(Entries taken from a collection)

<<<<

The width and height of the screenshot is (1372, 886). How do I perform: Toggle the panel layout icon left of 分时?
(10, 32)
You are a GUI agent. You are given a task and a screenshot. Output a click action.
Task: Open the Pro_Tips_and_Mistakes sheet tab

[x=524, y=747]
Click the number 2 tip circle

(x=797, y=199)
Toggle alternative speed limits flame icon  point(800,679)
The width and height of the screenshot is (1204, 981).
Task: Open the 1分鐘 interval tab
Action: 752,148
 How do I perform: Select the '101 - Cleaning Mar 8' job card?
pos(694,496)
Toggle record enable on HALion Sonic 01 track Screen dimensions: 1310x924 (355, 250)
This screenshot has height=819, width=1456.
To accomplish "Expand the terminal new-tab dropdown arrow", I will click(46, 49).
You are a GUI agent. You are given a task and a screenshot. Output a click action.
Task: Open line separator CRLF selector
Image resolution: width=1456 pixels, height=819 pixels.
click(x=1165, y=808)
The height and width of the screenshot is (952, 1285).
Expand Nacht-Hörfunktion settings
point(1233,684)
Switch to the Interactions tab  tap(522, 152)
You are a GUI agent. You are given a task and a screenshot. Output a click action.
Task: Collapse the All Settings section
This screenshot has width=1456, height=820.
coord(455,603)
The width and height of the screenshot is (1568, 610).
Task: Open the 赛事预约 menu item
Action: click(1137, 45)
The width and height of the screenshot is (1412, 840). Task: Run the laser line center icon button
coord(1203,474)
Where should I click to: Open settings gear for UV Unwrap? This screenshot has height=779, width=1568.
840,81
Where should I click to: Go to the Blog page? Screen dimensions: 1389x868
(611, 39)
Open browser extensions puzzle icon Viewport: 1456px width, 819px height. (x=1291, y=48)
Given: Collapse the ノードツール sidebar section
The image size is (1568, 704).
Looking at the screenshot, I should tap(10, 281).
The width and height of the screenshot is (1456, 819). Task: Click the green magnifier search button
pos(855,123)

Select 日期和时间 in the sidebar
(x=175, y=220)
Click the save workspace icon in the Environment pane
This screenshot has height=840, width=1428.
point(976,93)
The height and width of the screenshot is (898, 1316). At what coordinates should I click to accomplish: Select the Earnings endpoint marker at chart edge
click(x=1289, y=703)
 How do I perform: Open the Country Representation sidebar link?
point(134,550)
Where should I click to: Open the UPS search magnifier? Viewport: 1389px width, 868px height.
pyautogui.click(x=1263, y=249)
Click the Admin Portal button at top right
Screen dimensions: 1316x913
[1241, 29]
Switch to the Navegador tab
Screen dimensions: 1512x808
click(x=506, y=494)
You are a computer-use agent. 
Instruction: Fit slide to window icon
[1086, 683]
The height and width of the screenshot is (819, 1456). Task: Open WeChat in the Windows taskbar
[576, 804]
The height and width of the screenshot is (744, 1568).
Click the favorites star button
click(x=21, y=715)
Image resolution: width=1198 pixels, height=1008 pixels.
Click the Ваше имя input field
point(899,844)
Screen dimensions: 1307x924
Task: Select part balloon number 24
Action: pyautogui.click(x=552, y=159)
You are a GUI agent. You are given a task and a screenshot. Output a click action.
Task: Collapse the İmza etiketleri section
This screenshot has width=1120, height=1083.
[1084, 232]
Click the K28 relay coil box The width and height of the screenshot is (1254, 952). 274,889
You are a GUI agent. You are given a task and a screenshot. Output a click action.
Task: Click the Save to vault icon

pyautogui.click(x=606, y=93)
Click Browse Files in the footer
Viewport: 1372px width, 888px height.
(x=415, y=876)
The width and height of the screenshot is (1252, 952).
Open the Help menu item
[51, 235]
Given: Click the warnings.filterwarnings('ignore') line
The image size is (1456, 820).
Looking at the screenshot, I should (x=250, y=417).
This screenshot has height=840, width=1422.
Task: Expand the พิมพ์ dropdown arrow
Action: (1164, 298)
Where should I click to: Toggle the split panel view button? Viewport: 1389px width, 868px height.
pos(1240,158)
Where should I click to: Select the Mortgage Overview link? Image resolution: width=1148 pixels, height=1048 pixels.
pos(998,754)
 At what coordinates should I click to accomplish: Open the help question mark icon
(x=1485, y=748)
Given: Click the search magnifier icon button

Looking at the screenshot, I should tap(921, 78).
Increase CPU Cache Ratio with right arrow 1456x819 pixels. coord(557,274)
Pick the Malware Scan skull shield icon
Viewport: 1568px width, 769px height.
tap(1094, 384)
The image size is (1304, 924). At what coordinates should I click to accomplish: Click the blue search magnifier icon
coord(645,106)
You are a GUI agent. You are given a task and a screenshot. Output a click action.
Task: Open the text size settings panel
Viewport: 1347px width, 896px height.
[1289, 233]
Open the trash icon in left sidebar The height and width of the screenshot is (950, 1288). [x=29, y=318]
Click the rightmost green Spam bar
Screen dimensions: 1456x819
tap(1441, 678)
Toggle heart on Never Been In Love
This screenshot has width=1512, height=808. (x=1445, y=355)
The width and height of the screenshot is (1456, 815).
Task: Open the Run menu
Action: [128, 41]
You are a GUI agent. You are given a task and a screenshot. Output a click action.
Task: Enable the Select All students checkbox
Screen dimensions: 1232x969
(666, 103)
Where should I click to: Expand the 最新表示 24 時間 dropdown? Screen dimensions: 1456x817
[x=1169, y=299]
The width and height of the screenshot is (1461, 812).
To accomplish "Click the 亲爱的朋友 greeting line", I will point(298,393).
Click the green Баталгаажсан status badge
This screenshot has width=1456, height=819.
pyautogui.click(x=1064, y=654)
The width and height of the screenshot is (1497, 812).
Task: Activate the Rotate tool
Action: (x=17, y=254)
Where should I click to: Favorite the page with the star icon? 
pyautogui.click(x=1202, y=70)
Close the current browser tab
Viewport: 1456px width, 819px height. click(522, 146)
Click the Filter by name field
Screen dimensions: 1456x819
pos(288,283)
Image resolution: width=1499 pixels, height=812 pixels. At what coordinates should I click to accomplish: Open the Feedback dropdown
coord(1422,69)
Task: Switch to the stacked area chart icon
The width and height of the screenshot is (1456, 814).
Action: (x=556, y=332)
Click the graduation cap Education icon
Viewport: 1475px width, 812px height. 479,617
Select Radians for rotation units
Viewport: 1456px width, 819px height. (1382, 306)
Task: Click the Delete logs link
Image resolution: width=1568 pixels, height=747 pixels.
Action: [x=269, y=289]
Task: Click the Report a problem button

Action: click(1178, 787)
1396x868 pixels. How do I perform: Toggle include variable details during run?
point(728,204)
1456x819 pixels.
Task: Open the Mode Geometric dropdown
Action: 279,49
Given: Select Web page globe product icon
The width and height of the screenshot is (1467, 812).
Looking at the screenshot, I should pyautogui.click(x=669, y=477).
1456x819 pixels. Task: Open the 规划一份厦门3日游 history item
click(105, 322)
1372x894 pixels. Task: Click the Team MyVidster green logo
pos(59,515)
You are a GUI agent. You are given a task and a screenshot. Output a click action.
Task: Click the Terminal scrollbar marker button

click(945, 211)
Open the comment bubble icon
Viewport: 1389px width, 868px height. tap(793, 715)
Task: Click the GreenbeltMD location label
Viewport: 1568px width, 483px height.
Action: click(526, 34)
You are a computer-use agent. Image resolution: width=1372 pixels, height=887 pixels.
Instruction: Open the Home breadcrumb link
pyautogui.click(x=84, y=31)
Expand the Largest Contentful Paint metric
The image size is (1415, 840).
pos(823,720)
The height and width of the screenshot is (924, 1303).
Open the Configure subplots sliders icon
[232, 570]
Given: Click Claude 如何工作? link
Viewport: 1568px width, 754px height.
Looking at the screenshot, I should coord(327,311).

>>>>

Word for word, write out the entries above again.

| SOLUTION TO THE EXERCISE |
The width and height of the screenshot is (1372, 886). How do I perform: Toggle the panel layout icon left of 分时?
(10, 32)
You are a GUI agent. You are given a task and a screenshot. Output a click action.
Task: Open the Pro_Tips_and_Mistakes sheet tab

[x=524, y=747]
Click the number 2 tip circle

(x=797, y=199)
Toggle alternative speed limits flame icon  point(800,679)
The width and height of the screenshot is (1204, 981).
Task: Open the 1分鐘 interval tab
Action: 752,148
 How do I perform: Select the '101 - Cleaning Mar 8' job card?
pos(694,496)
Toggle record enable on HALion Sonic 01 track Screen dimensions: 1310x924 (355, 250)
This screenshot has height=819, width=1456.
To accomplish "Expand the terminal new-tab dropdown arrow", I will click(46, 49).
You are a GUI agent. You are given a task and a screenshot. Output a click action.
Task: Open line separator CRLF selector
Image resolution: width=1456 pixels, height=819 pixels.
click(x=1165, y=808)
The height and width of the screenshot is (952, 1285).
Expand Nacht-Hörfunktion settings
point(1233,684)
Switch to the Interactions tab  tap(522, 152)
You are a GUI agent. You are given a task and a screenshot. Output a click action.
Task: Collapse the All Settings section
This screenshot has width=1456, height=820.
coord(455,603)
The width and height of the screenshot is (1568, 610).
Task: Open the 赛事预约 menu item
Action: click(1137, 45)
The width and height of the screenshot is (1412, 840). Task: Run the laser line center icon button
coord(1203,474)
Where should I click to: Open settings gear for UV Unwrap? This screenshot has height=779, width=1568.
840,81
Where should I click to: Go to the Blog page? Screen dimensions: 1389x868
(611, 39)
Open browser extensions puzzle icon Viewport: 1456px width, 819px height. (x=1291, y=48)
Given: Collapse the ノードツール sidebar section
The image size is (1568, 704).
Looking at the screenshot, I should tap(10, 281).
The width and height of the screenshot is (1456, 819). Task: Click the green magnifier search button
pos(855,123)

Select 日期和时间 in the sidebar
(x=175, y=220)
Click the save workspace icon in the Environment pane
This screenshot has height=840, width=1428.
point(976,93)
The height and width of the screenshot is (898, 1316). At what coordinates should I click to accomplish: Select the Earnings endpoint marker at chart edge
click(x=1289, y=703)
 How do I perform: Open the Country Representation sidebar link?
point(134,550)
Where should I click to: Open the UPS search magnifier? Viewport: 1389px width, 868px height.
pyautogui.click(x=1263, y=249)
Click the Admin Portal button at top right
Screen dimensions: 1316x913
[1241, 29]
Switch to the Navegador tab
Screen dimensions: 1512x808
click(x=506, y=494)
You are a computer-use agent. 
Instruction: Fit slide to window icon
[1086, 683]
The height and width of the screenshot is (819, 1456). Task: Open WeChat in the Windows taskbar
[576, 804]
The height and width of the screenshot is (744, 1568).
Click the favorites star button
click(x=21, y=715)
Image resolution: width=1198 pixels, height=1008 pixels.
Click the Ваше имя input field
point(899,844)
Screen dimensions: 1307x924
Task: Select part balloon number 24
Action: pyautogui.click(x=552, y=159)
You are a GUI agent. You are given a task and a screenshot. Output a click action.
Task: Collapse the İmza etiketleri section
This screenshot has width=1120, height=1083.
[1084, 232]
Click the K28 relay coil box The width and height of the screenshot is (1254, 952). 274,889
You are a GUI agent. You are given a task and a screenshot. Output a click action.
Task: Click the Save to vault icon

pyautogui.click(x=606, y=93)
Click Browse Files in the footer
Viewport: 1372px width, 888px height.
(x=415, y=876)
The width and height of the screenshot is (1252, 952).
Open the Help menu item
[51, 235]
Given: Click the warnings.filterwarnings('ignore') line
The image size is (1456, 820).
Looking at the screenshot, I should (x=250, y=417).
This screenshot has height=840, width=1422.
Task: Expand the พิมพ์ dropdown arrow
Action: (1164, 298)
Where should I click to: Toggle the split panel view button? Viewport: 1389px width, 868px height.
pos(1240,158)
Where should I click to: Select the Mortgage Overview link? Image resolution: width=1148 pixels, height=1048 pixels.
pos(998,754)
 At what coordinates should I click to accomplish: Open the help question mark icon
(x=1485, y=748)
Given: Click the search magnifier icon button

Looking at the screenshot, I should tap(921, 78).
Increase CPU Cache Ratio with right arrow 1456x819 pixels. coord(557,274)
Pick the Malware Scan skull shield icon
Viewport: 1568px width, 769px height.
tap(1094, 384)
The image size is (1304, 924). At what coordinates should I click to accomplish: Click the blue search magnifier icon
coord(645,106)
You are a GUI agent. You are given a task and a screenshot. Output a click action.
Task: Open the text size settings panel
Viewport: 1347px width, 896px height.
[1289, 233]
Open the trash icon in left sidebar The height and width of the screenshot is (950, 1288). [x=29, y=318]
Click the rightmost green Spam bar
Screen dimensions: 1456x819
tap(1441, 678)
Toggle heart on Never Been In Love
This screenshot has width=1512, height=808. (x=1445, y=355)
The width and height of the screenshot is (1456, 815).
Task: Open the Run menu
Action: [128, 41]
You are a GUI agent. You are given a task and a screenshot. Output a click action.
Task: Enable the Select All students checkbox
Screen dimensions: 1232x969
(666, 103)
Where should I click to: Expand the 最新表示 24 時間 dropdown? Screen dimensions: 1456x817
[x=1169, y=299]
The width and height of the screenshot is (1461, 812).
To accomplish "Click the 亲爱的朋友 greeting line", I will point(298,393).
Click the green Баталгаажсан status badge
This screenshot has width=1456, height=819.
pyautogui.click(x=1064, y=654)
The width and height of the screenshot is (1497, 812).
Task: Activate the Rotate tool
Action: (x=17, y=254)
Where should I click to: Favorite the page with the star icon? 
pyautogui.click(x=1202, y=70)
Close the current browser tab
Viewport: 1456px width, 819px height. click(522, 146)
Click the Filter by name field
Screen dimensions: 1456x819
pos(288,283)
Image resolution: width=1499 pixels, height=812 pixels. At what coordinates should I click to accomplish: Open the Feedback dropdown
coord(1422,69)
Task: Switch to the stacked area chart icon
The width and height of the screenshot is (1456, 814).
Action: (x=556, y=332)
Click the graduation cap Education icon
Viewport: 1475px width, 812px height. 479,617
Select Radians for rotation units
Viewport: 1456px width, 819px height. (1382, 306)
Task: Click the Delete logs link
Image resolution: width=1568 pixels, height=747 pixels.
Action: [x=269, y=289]
Task: Click the Report a problem button

Action: click(1178, 787)
1396x868 pixels. How do I perform: Toggle include variable details during run?
point(728,204)
1456x819 pixels.
Task: Open the Mode Geometric dropdown
Action: 279,49
Given: Select Web page globe product icon
The width and height of the screenshot is (1467, 812).
Looking at the screenshot, I should pyautogui.click(x=669, y=477).
1456x819 pixels. Task: Open the 规划一份厦门3日游 history item
click(105, 322)
1372x894 pixels. Task: Click the Team MyVidster green logo
pos(59,515)
You are a GUI agent. You are given a task and a screenshot. Output a click action.
Task: Click the Terminal scrollbar marker button

click(945, 211)
Open the comment bubble icon
Viewport: 1389px width, 868px height. tap(793, 715)
Task: Click the GreenbeltMD location label
Viewport: 1568px width, 483px height.
Action: click(526, 34)
You are a computer-use agent. Image resolution: width=1372 pixels, height=887 pixels.
Instruction: Open the Home breadcrumb link
pyautogui.click(x=84, y=31)
Expand the Largest Contentful Paint metric
The image size is (1415, 840).
pos(823,720)
The height and width of the screenshot is (924, 1303).
Open the Configure subplots sliders icon
[232, 570]
Given: Click Claude 如何工作? link
Viewport: 1568px width, 754px height.
Looking at the screenshot, I should coord(327,311).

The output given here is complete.